Yep, which begs the question, what value is the "middle-man" offering compared to just having direct sales from Ford?

Research has concluded that as much as 30 percent of the cost of a car is the cost of distribution, primarily the dealer distribution and overhead and profits that the dealer extracts as a handler. For example, years back around the time of the bailout Chrysler was allowing employees to purchase vehicles at the manufacturer's cost, not the dealer invoice, and it turned out to be about half of MSRP, just to show how much overhead can be involved. With polls showing as high as 80% of the population are in favor of direct sales, why are they non-existent aside from Tesla? Because Tesla was new and didn't have a union of auto dealerships lobbying their state governments directly, and even still they had legal barriers thrown up that they had to fight. Its almost always on a state level though, and so many people don't pay attention to that, which unfortunately costs everyone a lot in hassle and money.
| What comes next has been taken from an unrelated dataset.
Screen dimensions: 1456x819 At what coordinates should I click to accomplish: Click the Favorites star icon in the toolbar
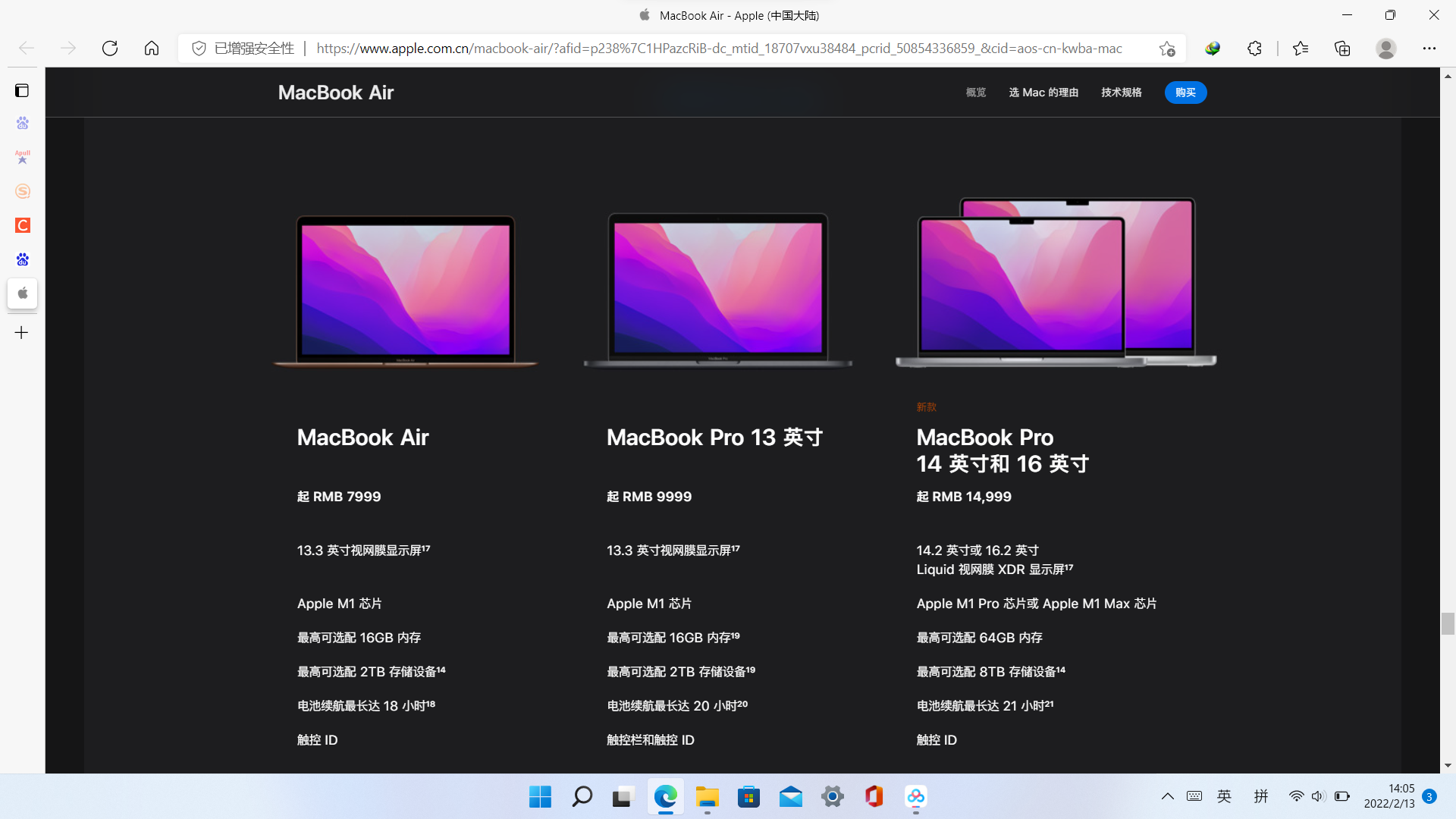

Anticompetitive laws traditionally also helped out the big manufacturers in acting as a gateway to keep out new startups, because having the capital to start making your vehicles is one thing but to create a dealer network from scratch to sell them is a whole other hurdle, and that helped keep out competition (which worked perfectly until very recently with new players like Rivian, Lordstown, and Lucid).

So tl;dr version is that to get rid of the dealer model you really need a federal solution, so that's where the pressure needs to be to change laws.